君と歩く未知
 次の日、アタシはいつもより早めに学校に来た。
昨日、竜平くんと一緒にいたところをカズくんに見られたなんて知らないアタシは、カズくんの下駄箱を見て頬を膨らませた。
「もう、カズくんってばまだ学校に来てないんだ。
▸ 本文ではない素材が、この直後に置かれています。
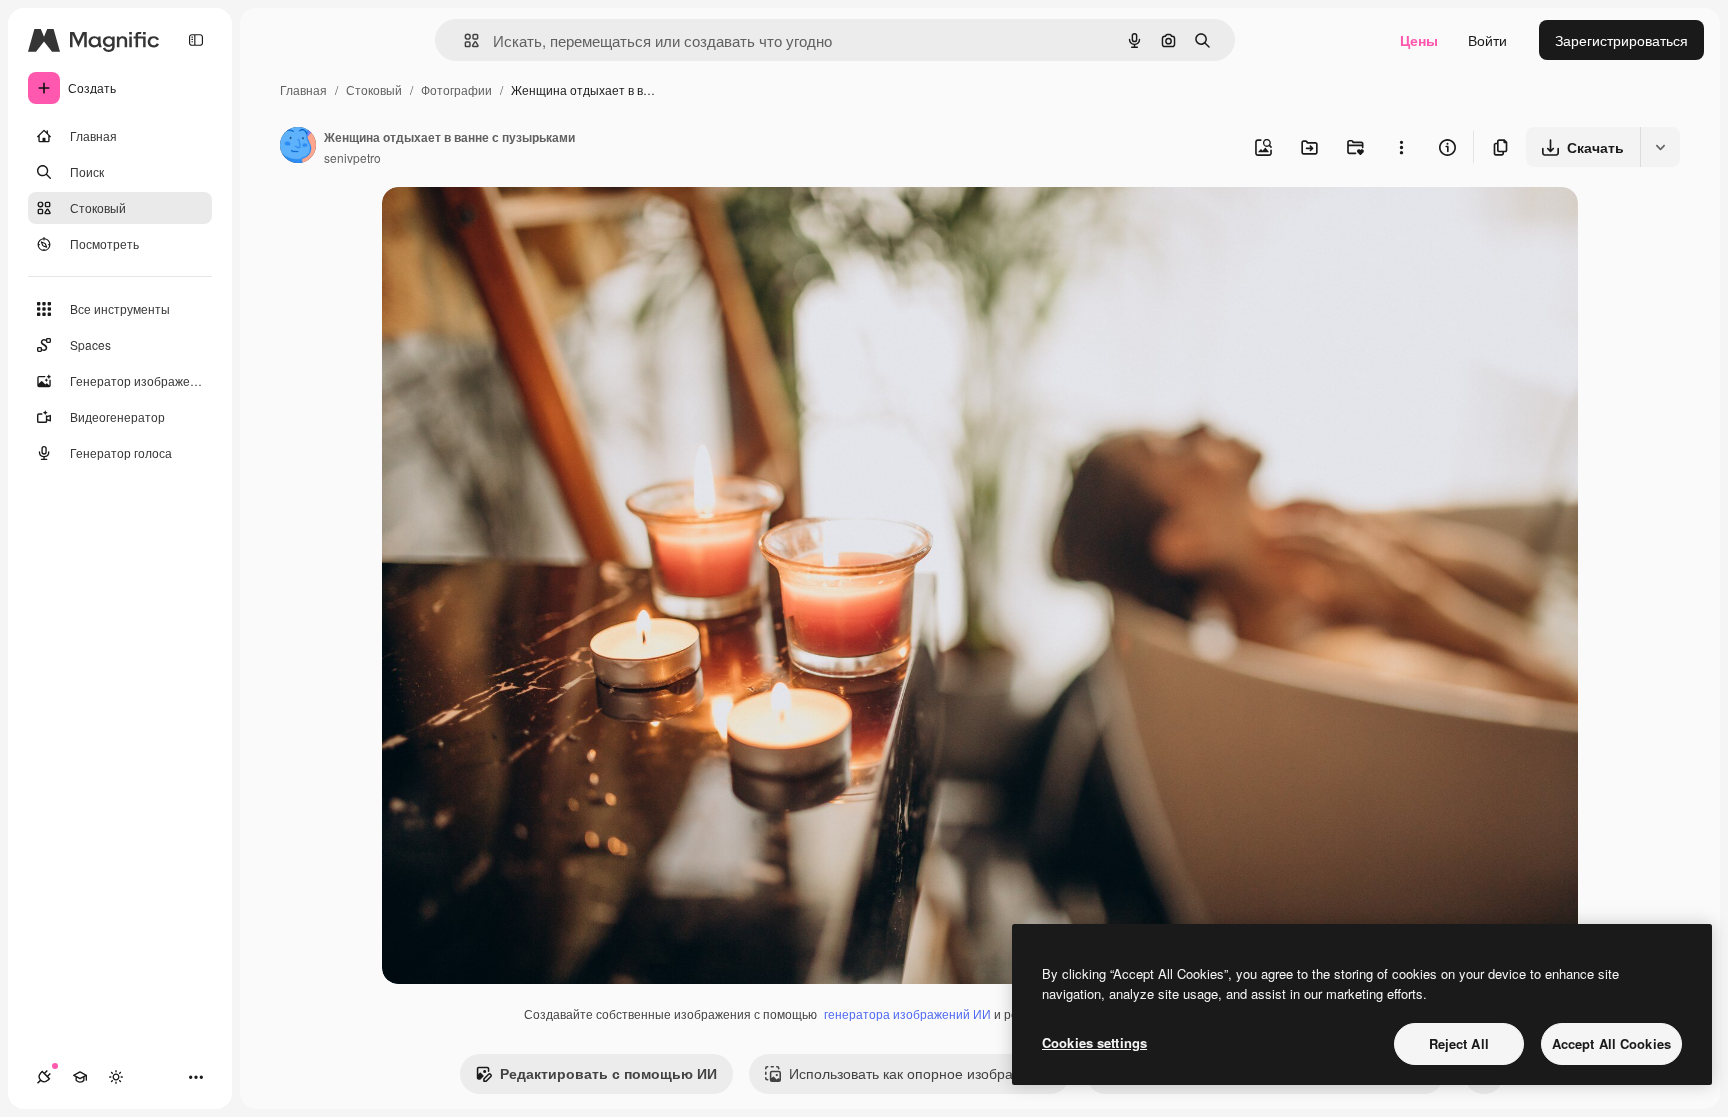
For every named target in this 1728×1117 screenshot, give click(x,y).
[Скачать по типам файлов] (1660, 147)
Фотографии (456, 89)
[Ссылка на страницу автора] (298, 147)
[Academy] (80, 1077)
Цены (1419, 40)
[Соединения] (44, 1077)
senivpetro (352, 157)
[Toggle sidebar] (196, 40)
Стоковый (374, 89)
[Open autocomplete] (463, 40)
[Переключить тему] (116, 1077)
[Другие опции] (1401, 147)
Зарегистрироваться (1621, 40)
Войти (1487, 40)
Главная (303, 89)
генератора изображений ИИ (907, 1013)
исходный (516, 225)
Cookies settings (1094, 1042)
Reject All (1459, 1043)
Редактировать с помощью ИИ (608, 1073)
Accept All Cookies (1611, 1043)
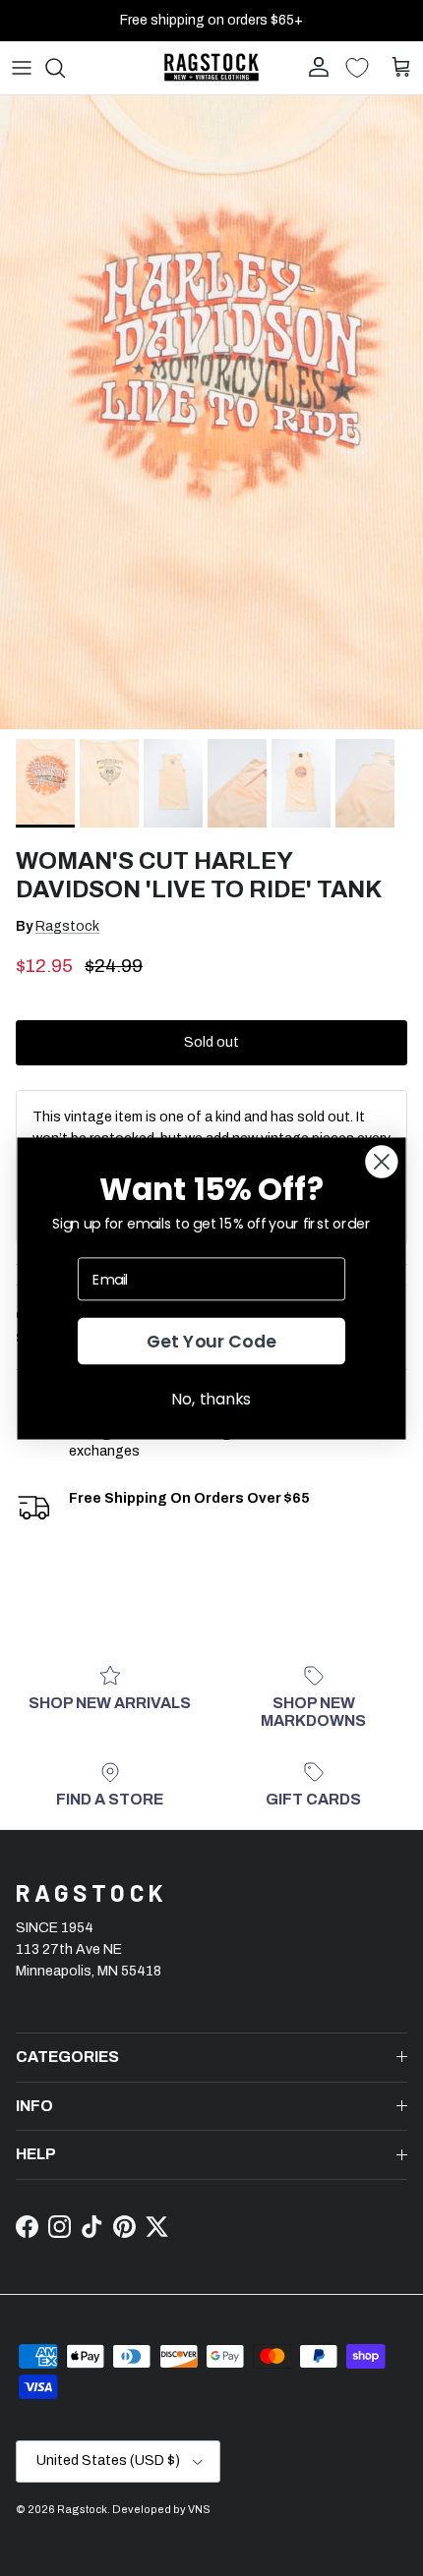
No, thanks (211, 1397)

準備する気あるのかな?」
アタシはそう独り言を言って、自分のローファーを下駄箱の中に押し込んだ。
ちょっと怒ったように言ったけど、本当は温かい気持ちなんだ…
今日は早くカズくんに会いたい。
昨日の態度、謝りたいんだもん。
アタシは足早に美術室までの階段を駆け上がった。
そしていつものように手馴れた手つきで美術室の鍵を開けた。
すると、そこにはアタシが始めて見るものが置かれてあった。
 「え…何これ…?」
始めてみる絵だ。
顧問の先生が置いて行ったのかな…?
アタシが近寄って良く見てみると、絵を描いている女の人のデッサンだった。
すごく丁寧に描かれていて、女の人は幸せそうに微笑みながら絵を描いている。
アタシは、はっとした。
…これは、きっとカズくんの絵だ。
案の定、絵の右端に『KAZUYA』というサインが入っている。
…じゃあ、この女の人って…
アタシ、なのかな…?
下駄箱に靴がなかったところからして、きっと、カズくんは昨日の夜のうちにこの絵を運んだんだろう。